WhatsApp, the Facebook messaging giant with close to one billion unique users, might have been a hacker’s playground over the last couple of months.
This also means that personal details and other vital information might be out there being auctioned for a couple of dollars, depending on relevance.
Despite their “unbreakable” end-to-end user encryption, it was an unexpected content flaw that proved to be WhatsApp achilles’ heel.
As early as last week, web security experts from CheckPoint noticed a flaw that essentially allows hackers to clandestinely take over accounts, access private conversations and siphon out your contact list. They have since reported the issue.
According to CheckPoint, this vulnerability was noticed on WhatsApp web. Hackers could, in effect, compromise these online accounts by sending false thumbnails laced with malicious code. By clicking on these attractive images, the malware is activated and the hacker had full access to the user’s account.
Since they have full control, these hackers could then copy all of your contact information, recent conversations and all other archived messages from storage.

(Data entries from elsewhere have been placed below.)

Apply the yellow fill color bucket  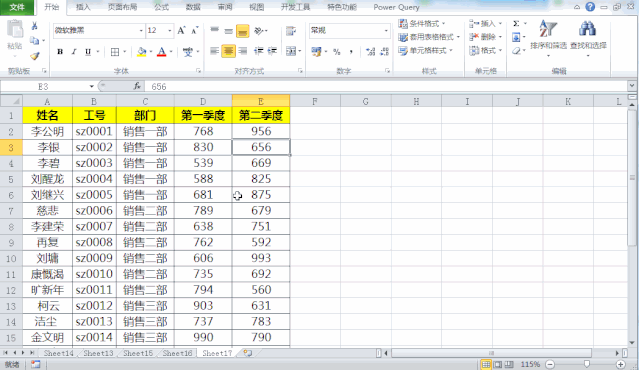[141, 52]
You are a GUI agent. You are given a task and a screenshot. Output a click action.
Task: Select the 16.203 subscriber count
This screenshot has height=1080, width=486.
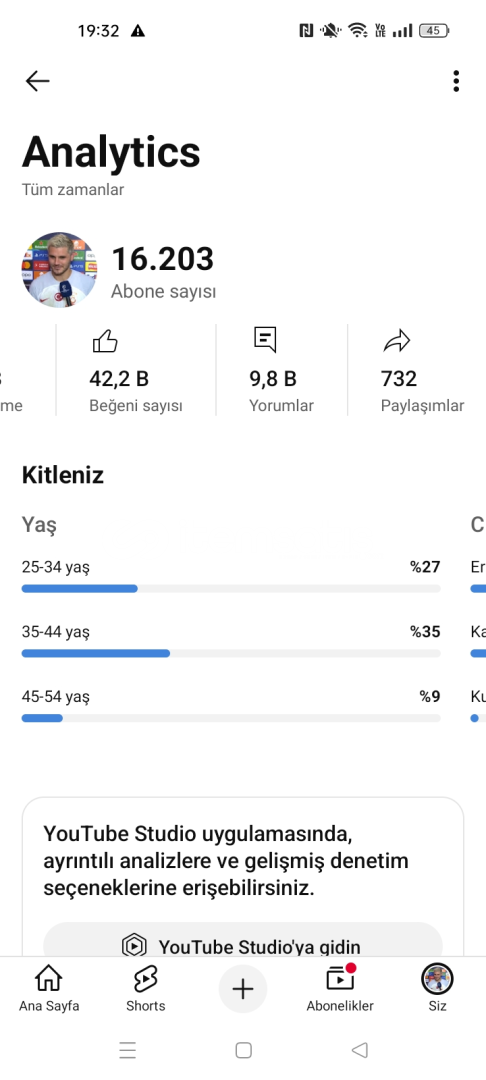[162, 259]
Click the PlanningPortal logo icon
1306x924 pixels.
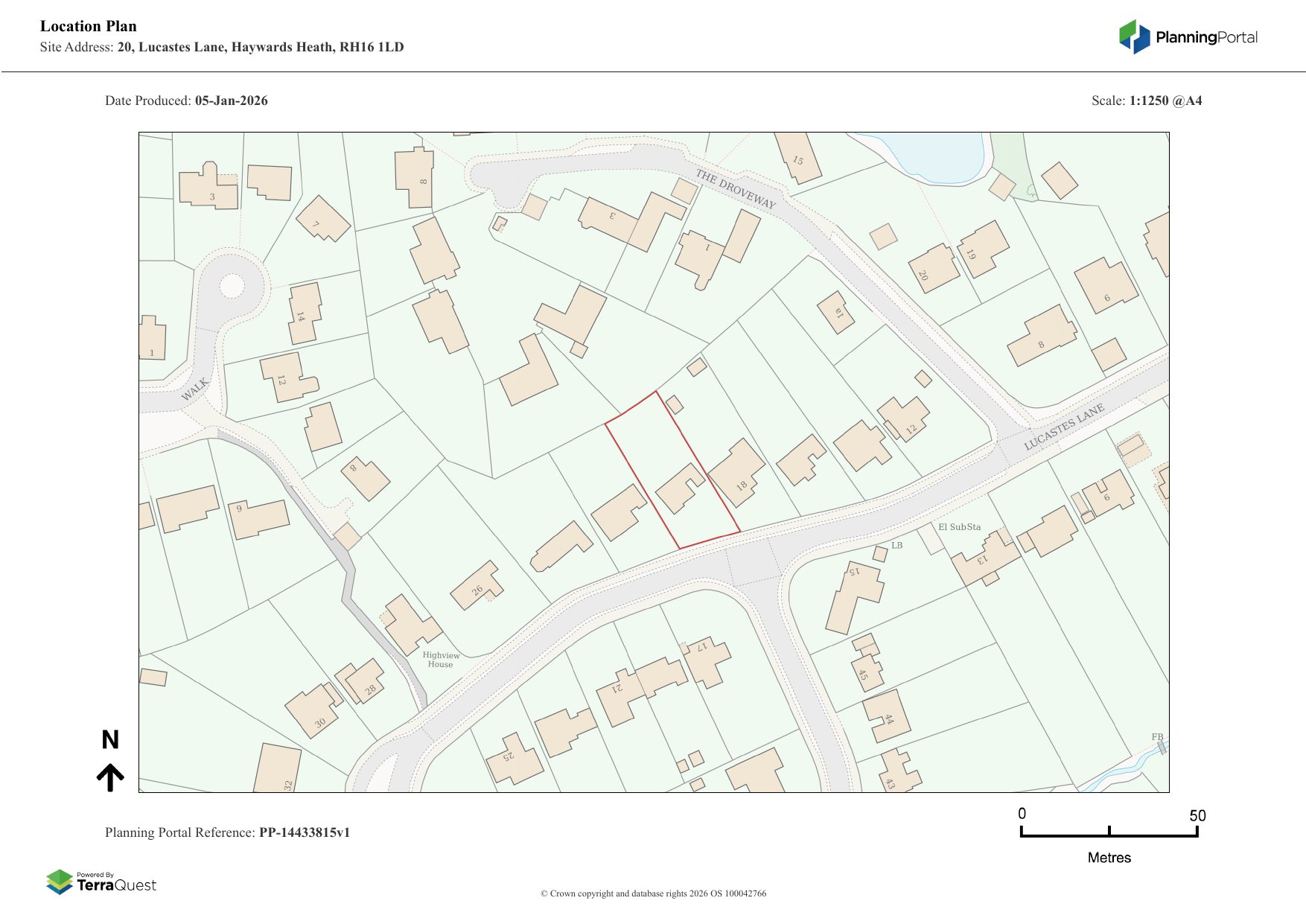pos(1134,36)
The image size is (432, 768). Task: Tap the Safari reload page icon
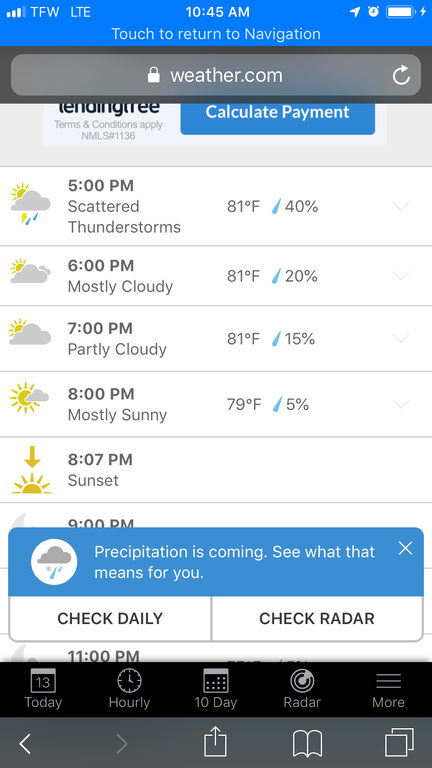[x=401, y=75]
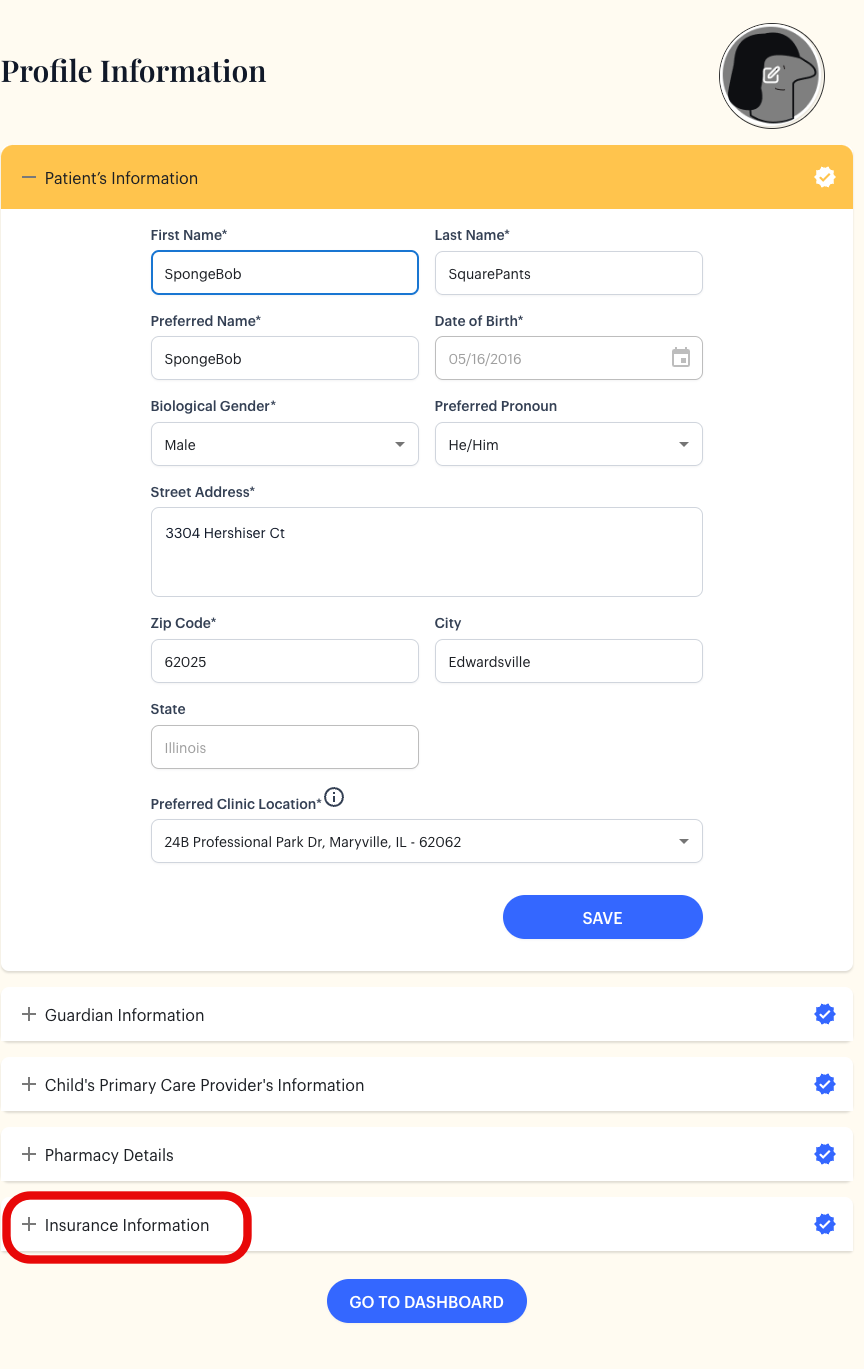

To demonstrate this vulnerability, CheckPoint took advantage of WhatsApp upload mechanism.
Because Whatsapp is known to support some specific readable files such as PDF or Word documents, CheckPoint system penetration experts were able to take advantage of this mechanism. They then uploaded infected HTML files guised as image previewers. Upon clicking, the code is loaded, redirects you to a different page and the account compromised.

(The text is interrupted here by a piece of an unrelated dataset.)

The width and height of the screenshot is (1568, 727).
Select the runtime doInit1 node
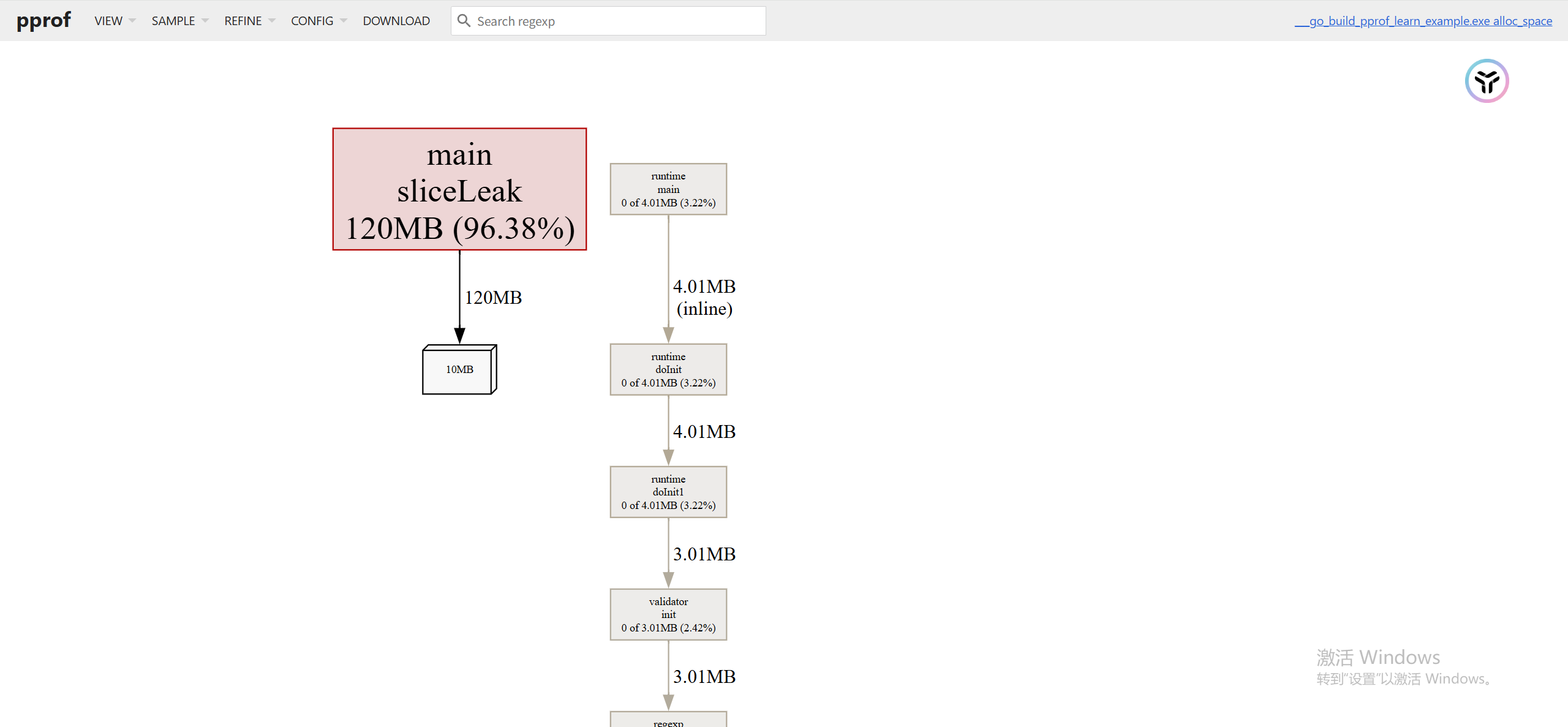[x=668, y=492]
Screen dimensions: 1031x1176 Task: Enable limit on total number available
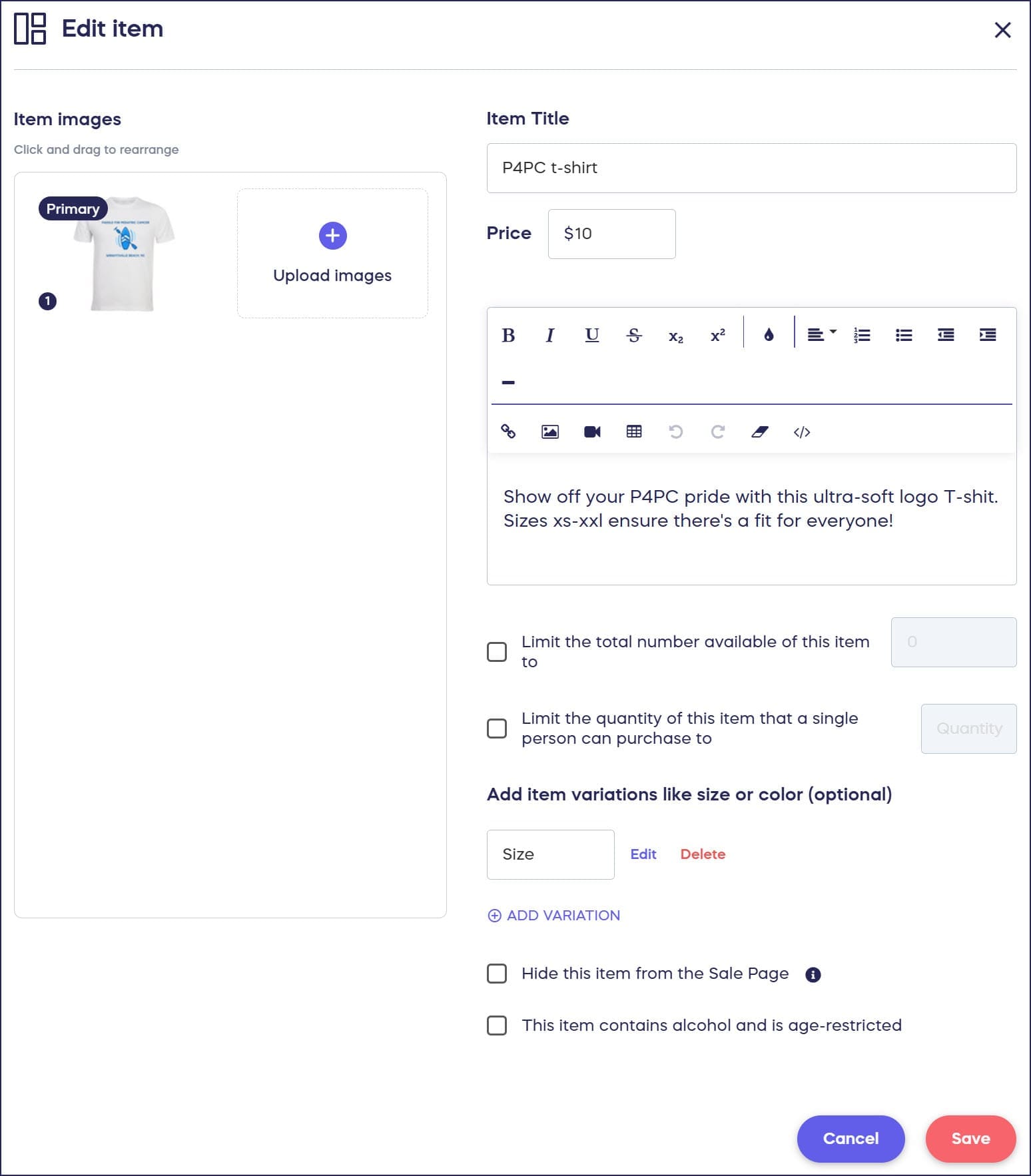click(497, 652)
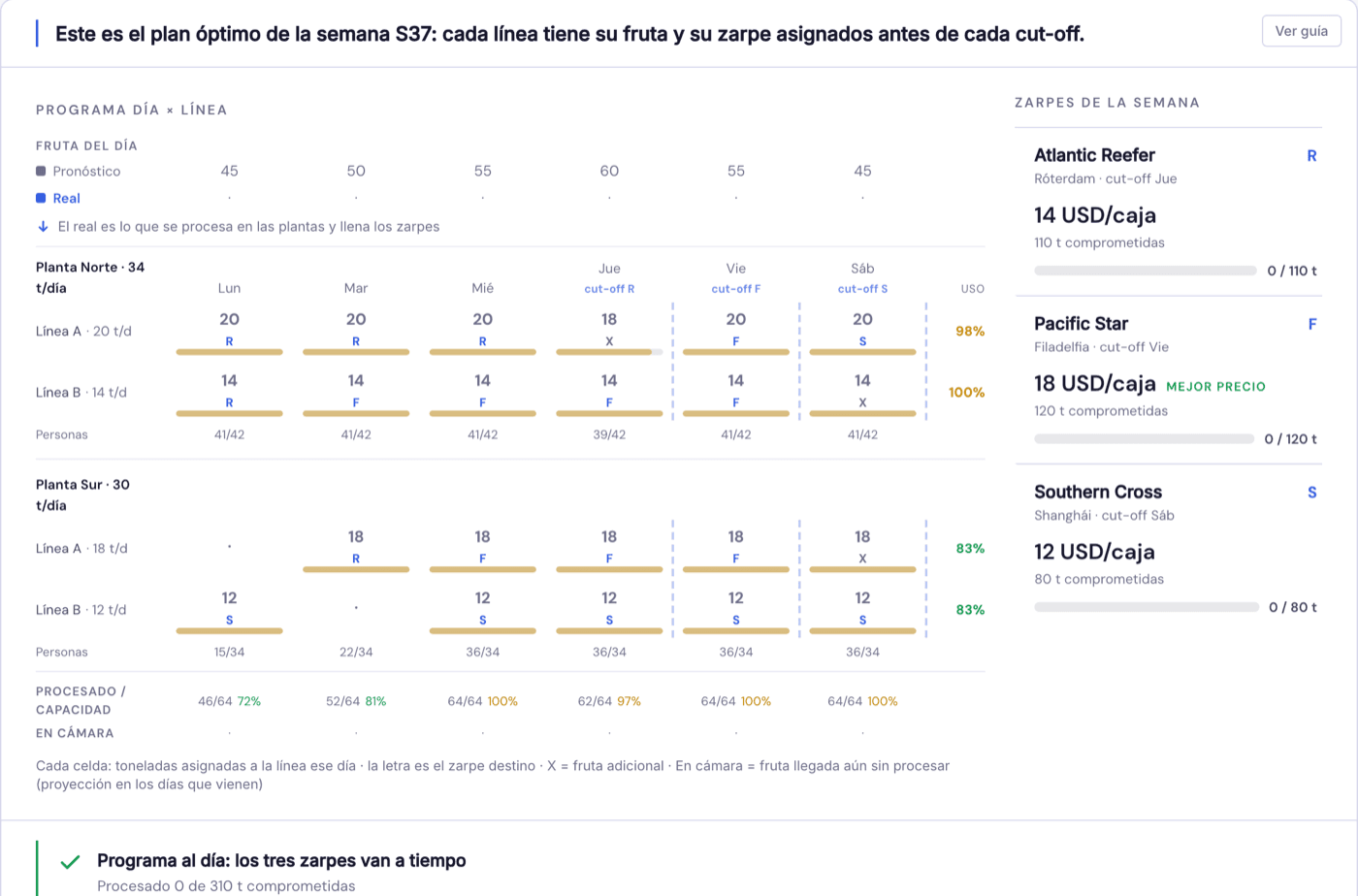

Apparently, the end-to-end encryption is effective at preventing other intrusions. However, this loophole can be consequential to the app as a global brand.
The end-to-end user encryption is in its core a knee jerk reaction following claims of widespread government surveillance. This security feature ensures that user conversations remain private and there is no one in between reading them.

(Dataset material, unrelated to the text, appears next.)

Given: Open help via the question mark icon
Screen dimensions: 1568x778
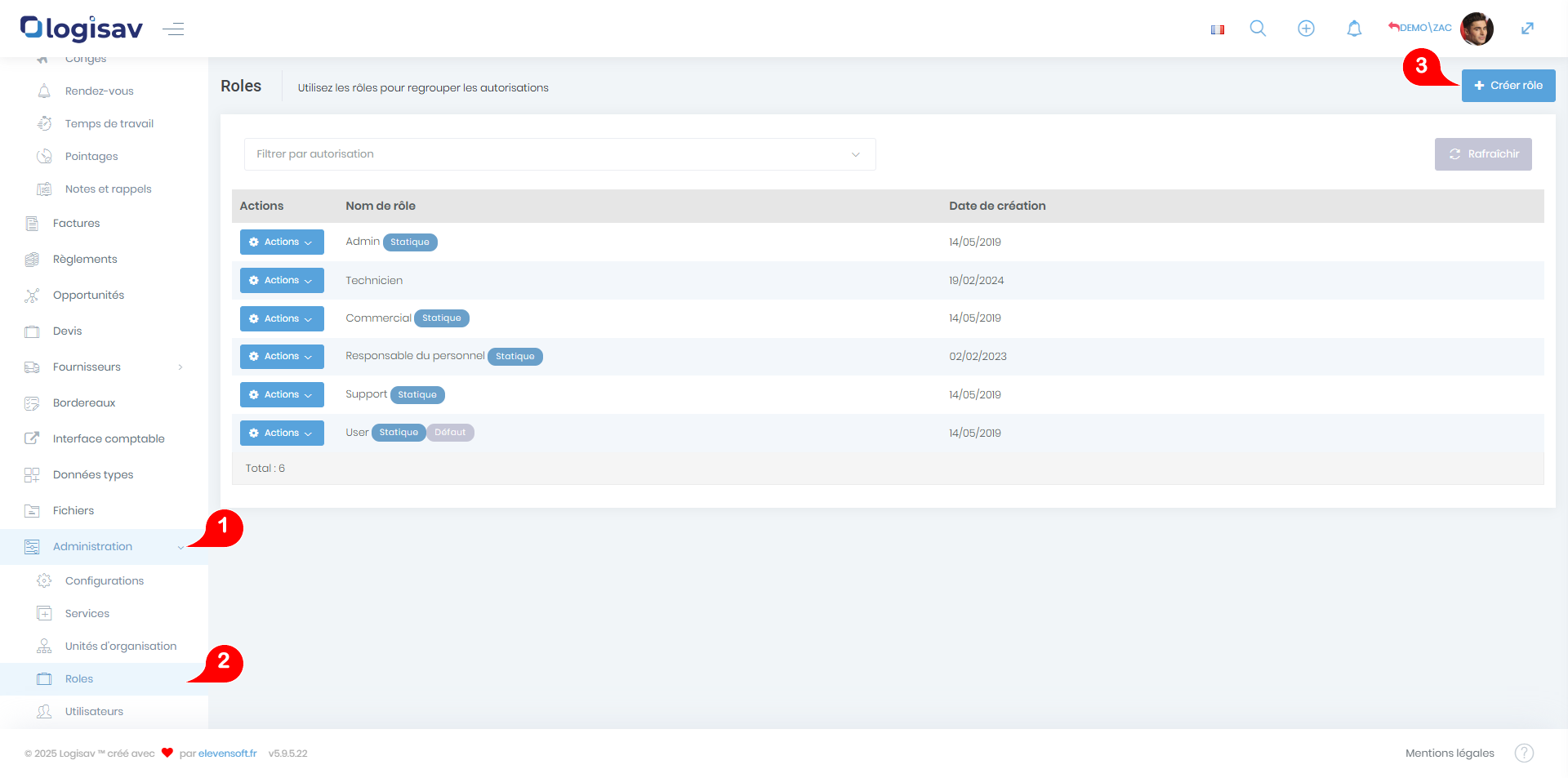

However, it appears that the problem comes not by its coding. WhatsApp encryption and content blindness brought by excessive focus on end to end protection is the cause.
WhatsApp supports video, text and HTML files. These files are easy to encrypt and send over as a secure BLOB ready for decryption. Surprisingly, encryption is done without validating this content.
With this blind content encryption, WhatsApp couldn’t discern infect attachments from clean ones. Consequently, CheckPoint took advantage of this flaw, penetrated the system and lucky for us, notified WhatsApp.
WhatsApp have since taken steps and introduced new content filter. These filters validates and then blocks all malicious software within an attachment.
For frequent Whatsapp Web users, all they have to do is to restart their web browsers. Once done, the new fix will take effect.